Hero peered into the chest. “Is that what all these items are? The personal possessions of powerful people he wished to influence by casting spells over them?”
“Influence or destroy.”
Hero went to hunker down beside the basket.
“What are they?” he asked, watching her lift one of the small glass containers.
“They look like vials filled with . . .” She eased open the cork and sniffed. “Dirt.” She turned it toward the light. “How very curious. Each is labeled with a name. This one says, ‘Alfred Dauncey.’”
“I knew Dauncey. He blew out his brains last year. They say he was deeply in debt—all rolled up.”
She picked up another vial. “This says, ‘Stanley Benson.’ Isn’t he the baronet’s son who slit his own throat last winter?”
Sebastian nodded. “Rumor has it he was also in the clutches of some moneylender.”
She stared down at the mound of glass vials. “Good heavens. Do you think all these people killed themselves because of Eisler?”
“I suspect so.”
She reached for another vial. “This one says . . .”
“What?” he prompted when her voice trailed off.
Her gaze met his. “This one says, ‘Rebecca Ridgeway.’”
Sebastian studied her strained, suddenly pale face. “That’s significant; why?”
“Rebecca Ridgeway was Abigail McBean’s sister. The one who died last spring.”
Miss Abigail McBean sat on the comfortably worn sofa in her cozy little drawing room, her head bowed, the small, dirt-filled vial in her hand. On the cushion beside her lay one of Daniel Eisler’s leather-bound account books opened to a page where the third name from the bottom read, Marcus Ridgeway, 2000 pounds. Beside that, Eisler had scrawled, Paid in full, 2 April 1812.
Hero sat in an armchair near the fire; Sebastian stood on the far side of the room.

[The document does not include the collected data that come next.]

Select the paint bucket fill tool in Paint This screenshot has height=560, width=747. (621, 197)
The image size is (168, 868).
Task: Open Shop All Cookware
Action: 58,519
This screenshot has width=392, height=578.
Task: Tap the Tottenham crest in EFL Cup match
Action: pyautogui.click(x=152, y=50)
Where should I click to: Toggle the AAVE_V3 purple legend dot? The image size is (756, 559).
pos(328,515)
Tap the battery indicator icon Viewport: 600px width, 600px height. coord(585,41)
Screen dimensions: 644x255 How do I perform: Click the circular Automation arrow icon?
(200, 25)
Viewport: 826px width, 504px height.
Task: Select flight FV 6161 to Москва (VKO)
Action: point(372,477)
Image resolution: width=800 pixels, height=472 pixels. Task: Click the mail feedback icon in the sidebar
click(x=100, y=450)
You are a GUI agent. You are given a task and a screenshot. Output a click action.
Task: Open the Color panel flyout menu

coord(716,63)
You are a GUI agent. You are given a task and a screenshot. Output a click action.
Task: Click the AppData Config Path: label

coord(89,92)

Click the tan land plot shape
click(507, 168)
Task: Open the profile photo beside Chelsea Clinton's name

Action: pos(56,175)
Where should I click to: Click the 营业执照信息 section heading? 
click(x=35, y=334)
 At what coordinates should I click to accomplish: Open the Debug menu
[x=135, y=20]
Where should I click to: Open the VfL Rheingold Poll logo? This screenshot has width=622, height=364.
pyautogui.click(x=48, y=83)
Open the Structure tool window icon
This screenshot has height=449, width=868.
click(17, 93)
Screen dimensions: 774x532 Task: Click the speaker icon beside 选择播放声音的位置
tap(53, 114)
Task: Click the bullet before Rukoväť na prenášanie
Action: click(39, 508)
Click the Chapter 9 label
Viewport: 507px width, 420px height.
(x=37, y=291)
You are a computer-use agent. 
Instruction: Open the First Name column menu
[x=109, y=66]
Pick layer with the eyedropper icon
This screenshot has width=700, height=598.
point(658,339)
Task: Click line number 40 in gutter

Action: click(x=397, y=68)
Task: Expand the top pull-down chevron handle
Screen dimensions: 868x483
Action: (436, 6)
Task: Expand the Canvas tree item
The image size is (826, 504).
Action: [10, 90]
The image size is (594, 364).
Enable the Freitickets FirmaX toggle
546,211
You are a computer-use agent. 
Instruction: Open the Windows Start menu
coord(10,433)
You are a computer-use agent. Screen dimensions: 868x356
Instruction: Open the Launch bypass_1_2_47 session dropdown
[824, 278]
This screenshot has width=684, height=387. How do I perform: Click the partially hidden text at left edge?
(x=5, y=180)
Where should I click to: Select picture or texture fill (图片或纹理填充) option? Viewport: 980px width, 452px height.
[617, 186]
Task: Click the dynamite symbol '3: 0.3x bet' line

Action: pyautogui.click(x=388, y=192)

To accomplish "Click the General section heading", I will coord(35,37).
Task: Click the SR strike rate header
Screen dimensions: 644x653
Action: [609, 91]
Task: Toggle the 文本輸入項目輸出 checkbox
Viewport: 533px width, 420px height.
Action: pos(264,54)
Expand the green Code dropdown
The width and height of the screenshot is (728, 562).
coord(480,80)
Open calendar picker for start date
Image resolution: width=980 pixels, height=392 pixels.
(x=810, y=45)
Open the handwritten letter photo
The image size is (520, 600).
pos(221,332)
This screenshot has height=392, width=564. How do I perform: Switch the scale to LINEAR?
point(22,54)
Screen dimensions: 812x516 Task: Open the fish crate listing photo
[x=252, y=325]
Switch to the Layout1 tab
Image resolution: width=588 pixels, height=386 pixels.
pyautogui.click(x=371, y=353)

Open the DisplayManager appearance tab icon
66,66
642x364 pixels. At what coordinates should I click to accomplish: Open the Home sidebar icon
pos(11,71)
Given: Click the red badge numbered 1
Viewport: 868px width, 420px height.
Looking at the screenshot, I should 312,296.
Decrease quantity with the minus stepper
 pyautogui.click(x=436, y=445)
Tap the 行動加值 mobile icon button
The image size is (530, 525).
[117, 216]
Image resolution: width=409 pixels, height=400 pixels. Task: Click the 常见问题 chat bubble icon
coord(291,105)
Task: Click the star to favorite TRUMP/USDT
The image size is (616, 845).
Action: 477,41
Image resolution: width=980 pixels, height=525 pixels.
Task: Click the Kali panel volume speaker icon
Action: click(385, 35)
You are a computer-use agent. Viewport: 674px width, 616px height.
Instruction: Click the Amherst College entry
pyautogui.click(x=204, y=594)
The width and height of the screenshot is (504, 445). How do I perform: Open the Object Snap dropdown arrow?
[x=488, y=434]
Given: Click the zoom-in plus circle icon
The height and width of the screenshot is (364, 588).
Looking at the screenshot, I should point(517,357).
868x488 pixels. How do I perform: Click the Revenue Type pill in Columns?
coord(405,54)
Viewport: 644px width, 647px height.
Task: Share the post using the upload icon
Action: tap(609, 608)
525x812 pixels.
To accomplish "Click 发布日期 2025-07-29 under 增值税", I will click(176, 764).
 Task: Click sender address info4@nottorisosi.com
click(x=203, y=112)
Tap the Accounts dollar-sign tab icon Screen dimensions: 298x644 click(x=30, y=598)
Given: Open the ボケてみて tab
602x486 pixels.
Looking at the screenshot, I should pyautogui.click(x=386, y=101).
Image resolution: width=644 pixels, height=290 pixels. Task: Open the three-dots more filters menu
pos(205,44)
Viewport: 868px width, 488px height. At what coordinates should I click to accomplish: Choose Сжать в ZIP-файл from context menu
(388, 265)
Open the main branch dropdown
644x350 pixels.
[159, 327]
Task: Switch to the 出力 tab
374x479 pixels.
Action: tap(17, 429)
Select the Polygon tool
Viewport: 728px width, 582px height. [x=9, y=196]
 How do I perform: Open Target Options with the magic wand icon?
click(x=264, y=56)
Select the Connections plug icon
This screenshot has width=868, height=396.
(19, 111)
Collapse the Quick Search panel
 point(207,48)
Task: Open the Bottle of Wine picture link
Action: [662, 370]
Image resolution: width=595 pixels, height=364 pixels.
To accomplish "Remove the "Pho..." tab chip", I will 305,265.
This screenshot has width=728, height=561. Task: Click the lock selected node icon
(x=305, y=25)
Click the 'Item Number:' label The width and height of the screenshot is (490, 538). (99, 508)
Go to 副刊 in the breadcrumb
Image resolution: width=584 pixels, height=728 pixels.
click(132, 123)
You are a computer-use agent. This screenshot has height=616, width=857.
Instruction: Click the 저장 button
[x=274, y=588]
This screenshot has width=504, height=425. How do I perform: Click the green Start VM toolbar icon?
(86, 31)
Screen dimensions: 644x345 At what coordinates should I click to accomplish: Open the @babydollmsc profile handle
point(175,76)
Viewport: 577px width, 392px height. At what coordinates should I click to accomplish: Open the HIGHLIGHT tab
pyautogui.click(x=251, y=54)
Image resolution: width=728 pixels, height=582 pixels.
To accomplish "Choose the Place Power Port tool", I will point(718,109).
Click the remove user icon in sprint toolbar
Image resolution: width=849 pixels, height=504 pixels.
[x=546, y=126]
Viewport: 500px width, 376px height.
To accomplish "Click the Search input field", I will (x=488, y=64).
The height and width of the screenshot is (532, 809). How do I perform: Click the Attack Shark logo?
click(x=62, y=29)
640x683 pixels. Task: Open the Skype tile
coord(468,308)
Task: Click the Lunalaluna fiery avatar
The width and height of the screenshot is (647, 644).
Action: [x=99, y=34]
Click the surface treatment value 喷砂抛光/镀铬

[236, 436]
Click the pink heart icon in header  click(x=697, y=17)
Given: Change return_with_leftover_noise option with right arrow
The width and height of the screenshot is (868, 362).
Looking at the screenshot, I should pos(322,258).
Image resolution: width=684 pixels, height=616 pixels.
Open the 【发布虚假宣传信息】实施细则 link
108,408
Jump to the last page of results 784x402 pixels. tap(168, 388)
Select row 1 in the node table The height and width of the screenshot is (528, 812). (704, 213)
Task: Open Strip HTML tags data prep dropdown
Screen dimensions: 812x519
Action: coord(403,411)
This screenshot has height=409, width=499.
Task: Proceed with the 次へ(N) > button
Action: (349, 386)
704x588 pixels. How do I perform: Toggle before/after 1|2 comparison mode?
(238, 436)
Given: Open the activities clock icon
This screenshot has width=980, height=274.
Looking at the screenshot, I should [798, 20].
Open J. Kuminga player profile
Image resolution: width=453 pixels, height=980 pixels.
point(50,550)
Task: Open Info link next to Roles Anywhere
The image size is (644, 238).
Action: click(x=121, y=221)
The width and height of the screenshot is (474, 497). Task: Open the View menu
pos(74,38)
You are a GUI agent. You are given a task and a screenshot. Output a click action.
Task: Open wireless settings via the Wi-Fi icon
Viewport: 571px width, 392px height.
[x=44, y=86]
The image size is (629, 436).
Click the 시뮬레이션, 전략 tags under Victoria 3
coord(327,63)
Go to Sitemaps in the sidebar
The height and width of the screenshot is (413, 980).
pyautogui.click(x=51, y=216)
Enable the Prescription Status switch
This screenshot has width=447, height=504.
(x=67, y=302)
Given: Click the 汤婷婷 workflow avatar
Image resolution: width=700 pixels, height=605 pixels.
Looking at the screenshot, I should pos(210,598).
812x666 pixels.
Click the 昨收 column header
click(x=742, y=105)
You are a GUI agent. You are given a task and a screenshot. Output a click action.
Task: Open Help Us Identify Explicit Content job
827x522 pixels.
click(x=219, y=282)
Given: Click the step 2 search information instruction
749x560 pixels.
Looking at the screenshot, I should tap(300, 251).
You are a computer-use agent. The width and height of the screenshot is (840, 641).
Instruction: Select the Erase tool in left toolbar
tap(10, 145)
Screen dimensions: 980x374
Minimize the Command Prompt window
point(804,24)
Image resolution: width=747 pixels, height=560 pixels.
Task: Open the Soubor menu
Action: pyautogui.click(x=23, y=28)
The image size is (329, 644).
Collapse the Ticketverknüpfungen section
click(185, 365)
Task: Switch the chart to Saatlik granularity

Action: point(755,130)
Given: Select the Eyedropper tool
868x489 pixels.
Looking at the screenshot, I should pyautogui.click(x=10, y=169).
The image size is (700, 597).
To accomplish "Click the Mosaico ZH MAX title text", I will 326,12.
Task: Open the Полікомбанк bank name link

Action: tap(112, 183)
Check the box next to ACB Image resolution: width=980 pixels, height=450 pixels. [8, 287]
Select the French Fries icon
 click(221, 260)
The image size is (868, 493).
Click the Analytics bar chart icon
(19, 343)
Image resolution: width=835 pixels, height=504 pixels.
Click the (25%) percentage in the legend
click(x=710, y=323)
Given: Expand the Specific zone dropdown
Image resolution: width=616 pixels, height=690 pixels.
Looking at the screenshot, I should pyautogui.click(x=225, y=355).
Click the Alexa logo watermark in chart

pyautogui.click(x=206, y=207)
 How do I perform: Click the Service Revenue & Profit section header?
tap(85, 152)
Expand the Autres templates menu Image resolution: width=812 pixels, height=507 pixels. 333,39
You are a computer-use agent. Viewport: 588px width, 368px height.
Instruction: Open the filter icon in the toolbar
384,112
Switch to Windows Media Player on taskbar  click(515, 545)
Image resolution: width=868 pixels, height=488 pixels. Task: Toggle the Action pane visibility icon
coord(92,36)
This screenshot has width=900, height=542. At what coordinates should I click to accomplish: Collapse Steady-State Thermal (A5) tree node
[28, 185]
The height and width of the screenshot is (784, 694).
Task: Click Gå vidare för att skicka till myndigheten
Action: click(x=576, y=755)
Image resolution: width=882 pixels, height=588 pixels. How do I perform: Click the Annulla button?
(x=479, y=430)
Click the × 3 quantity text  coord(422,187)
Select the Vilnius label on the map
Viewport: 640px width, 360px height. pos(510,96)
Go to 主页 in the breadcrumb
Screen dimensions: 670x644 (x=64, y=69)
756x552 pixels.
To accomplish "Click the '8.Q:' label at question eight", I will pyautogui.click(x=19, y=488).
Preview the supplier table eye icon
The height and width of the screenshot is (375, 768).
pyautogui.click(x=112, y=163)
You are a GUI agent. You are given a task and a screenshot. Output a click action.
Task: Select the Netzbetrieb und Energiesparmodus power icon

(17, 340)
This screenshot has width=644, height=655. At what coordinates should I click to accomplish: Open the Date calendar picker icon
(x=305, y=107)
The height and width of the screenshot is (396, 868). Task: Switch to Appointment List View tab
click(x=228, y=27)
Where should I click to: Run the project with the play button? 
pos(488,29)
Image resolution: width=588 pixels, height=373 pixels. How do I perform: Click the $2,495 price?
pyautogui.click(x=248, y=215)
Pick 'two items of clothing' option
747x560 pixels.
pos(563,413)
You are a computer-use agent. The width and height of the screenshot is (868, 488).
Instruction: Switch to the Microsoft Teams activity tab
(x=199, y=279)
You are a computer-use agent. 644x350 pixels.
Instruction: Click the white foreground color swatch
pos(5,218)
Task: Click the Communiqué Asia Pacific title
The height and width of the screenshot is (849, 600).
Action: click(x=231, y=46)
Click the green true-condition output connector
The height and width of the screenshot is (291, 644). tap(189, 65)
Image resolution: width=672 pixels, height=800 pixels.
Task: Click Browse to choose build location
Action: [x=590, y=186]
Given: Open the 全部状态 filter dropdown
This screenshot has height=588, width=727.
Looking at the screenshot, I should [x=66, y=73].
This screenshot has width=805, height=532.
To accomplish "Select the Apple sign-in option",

After a moment, Abigail cleared her throat painfully and said, “Rebecca was my younger sister. She was . . . quite different from me. Pretty. Delightfully vivacious. Always far more interested in parties than books. She married Marcus when she was just nineteen. Unfortunately, my late brother-in-law was a handsome and charming but sadly flawed man: weak, irresponsible, and capable of breathtaking selfishness. He was constantly in debt, but somehow he always found a way to right himself again.”
“What happened last spring?” asked Hero gently.
“Rebecca came to me in tears, just before Easter. She said Marcus had fallen deep into the clutches of some St. Botolph-Aldgate moneylender and was on the verge of ruin. I’d helped Marcus in the past, but he never paid me back, and I . . . I live on a very limited income.”
“You told her you couldn’t help her?”
Abigail nodded without looking up. “Yes. A week later, they were both dead.”
“How?”
She traced her sister’s name on the vial’s label with trembling fingertips. “Marcus was found floating in the Thames near the Wapping Stairs.”
“Do you think he killed himself?”
“Marcus?” She shook her head. “In my experience, suicide generally requires a measure of either guilt or despair. But Marcus had a gift for convincing himself that nothing was ever his fault. And no matter how desperate his situation, he was always certain he’d somehow come about.”
Hero nodded to the open ledger. “He obviously did. Somehow.”
Abigail’s brows drew together in a crinkling frown.
“And your sister?” Sebastian asked quietly.
“They pulled Rebecca’s body out of the river the next day.”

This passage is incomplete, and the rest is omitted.